“Voglio vivere”, inizia così il racconto di Donatella Cosmo, residente a Gioia del Colle, mamma e nonna che ha subìto 97 interventi e 13 mesi di sonno continuo in una camera iperbarica. Sono trascorsi appena 19 mesi dal suo secondo risveglio, dopo un coma profondo in questa nuova vita. “Il mio calvario è iniziato nel lontano 1984, quando mi sono sposata. Mi hanno diagnosticato un morbo di Crohn molto aggressivo, ma il colpo di grazia mi è stato dato dalla morte di un figlio nato encefalo, probabilmente a causa delle terapie che stavo subendo, e lì non ho capito più nulla e sono scappata”.
Ed è stata quella (non) nascita a far crollare Donatella, per la prima volta nella sua vita. Tantissimi sono i chilometri percorsi da questa incredibile donna, non appena ritrovata la lucidità e la forza di riprendere la vita in mano, per cercare la giusta cura al suo male. “La mia malattia ha galoppato con il lutto nel cuore, ma non dovevo arrendermi. Ho iniziato a cercare risposte e soluzioni in primis a San Giovanni Rotondo, mi sono spostata a Milano, poi Roma, Padova, Bologna, Bari, Castellana, ma niente il mio male è troppo aggressivo e ad oggi, dopo essermi sottoposta a 97 interventi, vivo senza intestino e senza una cura definitiva”.
Donatella racconta la sua storia con un sorriso da eroina sul volto. Non molla la signora Cosmo, che ai tredici mesi di coma risponde con un risveglio: la sua forza è la vita stessa. Nonostante una vita difficile nella quotidianità, con tubi che le perforano la schiena e una coppetta sempre al suo fianco, l’elegante signora non rinuncia a tacchi e paillette. “Ogni volta che metto piede in ospedale medici e infermieri mi guardano sempre sorpresi. I miei appuntamenti mondani sono per la maggior parte chiusi tra le mura di un reparto ospedaliero, ma sono ancora una donna e voglio sentirmi tale. Affronto la chemio con rossetto e mascara perché si è vero che sono malata e disabile, ma sono anche una signora”.

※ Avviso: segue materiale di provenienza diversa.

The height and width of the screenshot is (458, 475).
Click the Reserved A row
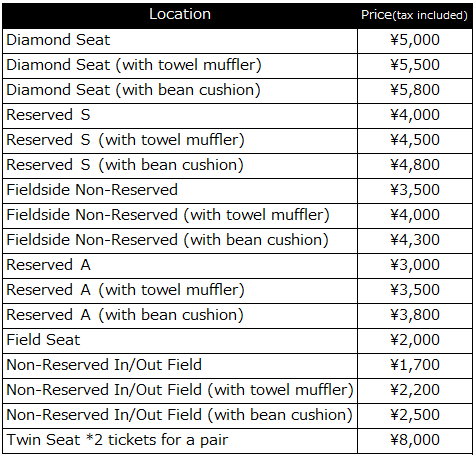pyautogui.click(x=237, y=265)
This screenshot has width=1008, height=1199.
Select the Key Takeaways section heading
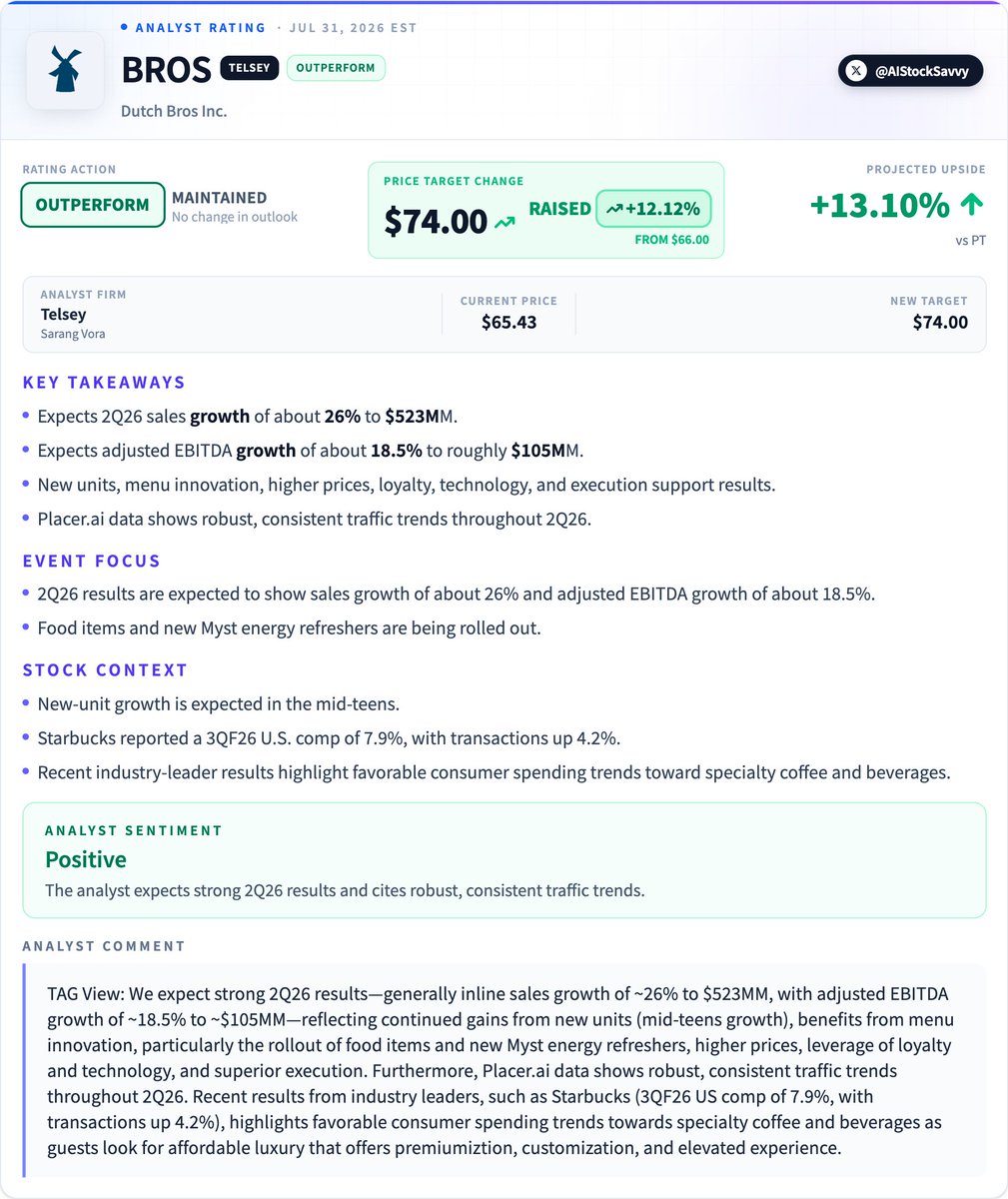pos(104,382)
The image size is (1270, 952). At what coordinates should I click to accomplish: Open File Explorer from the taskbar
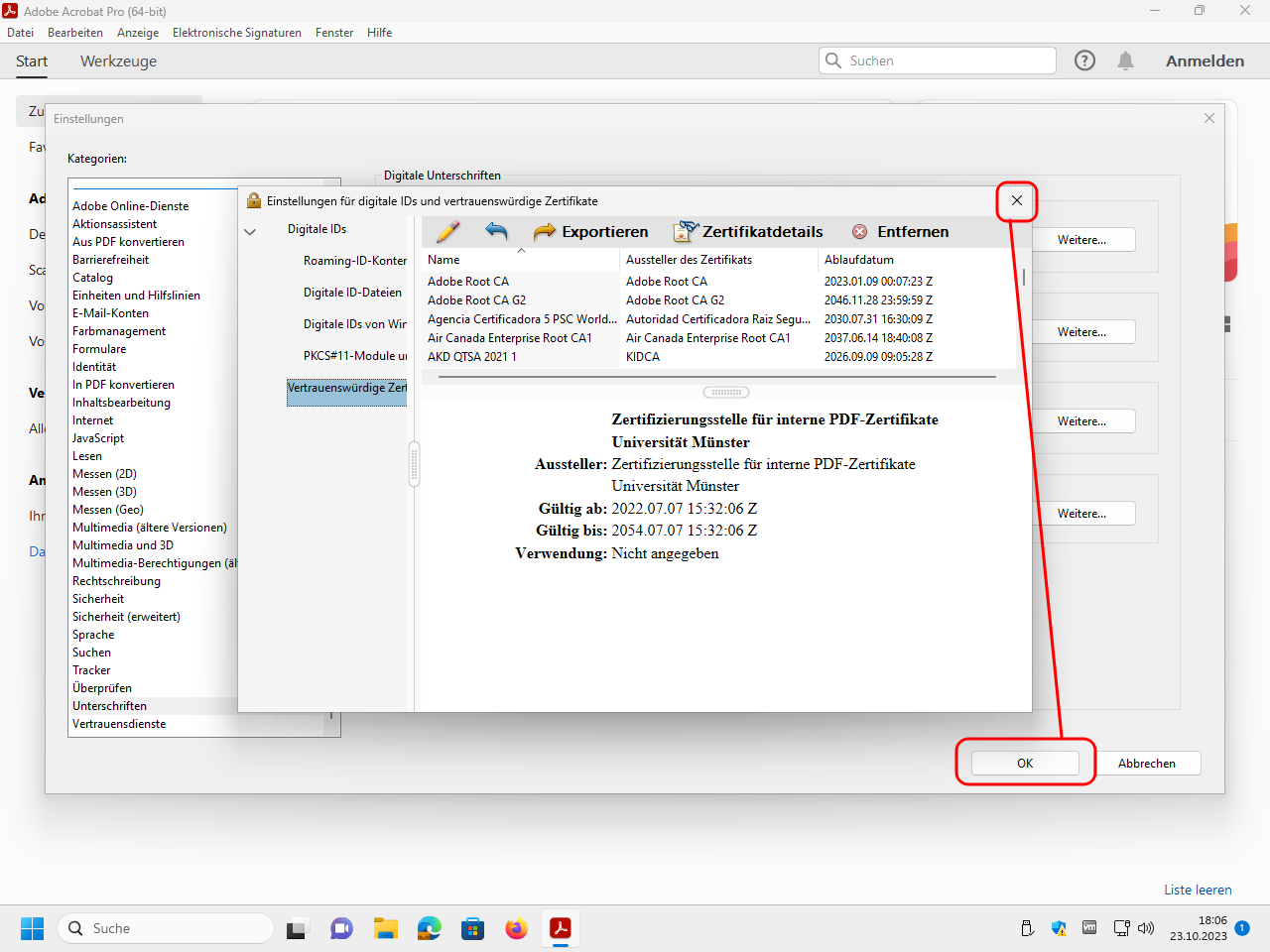(x=385, y=929)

La cura per se stessa è davvero contagiosa: mentre la intervistiamo, Donatella ci regala una coccola in formato maschera di bellezza. “Se affronti una malattia come la mia, ci sono momenti in cui puoi pensare di farla finita. Ma non l’ho mai fatto perché la vita può davvero regalarci infinite sorprese. Vorrei davvero essere un esempio di forza per tutte le persone che soffrono e non ce la fanno più”. Un’altra battaglia attende Donatella al fronte, un carcinoma maligno diagnosticatole qualche mese fa. “Dovrò ancora subire altri interventi, ma sono pronta a tutto perché le malattie o ti fanno diventare più cattivo oppure ti fanno diventare umano, non è ancora arrivato il momento per me di privare tanta gente della mia forza. Combatto per me e per tutti, dobbiamo vivere e non dobbiamo mai arrenderci”.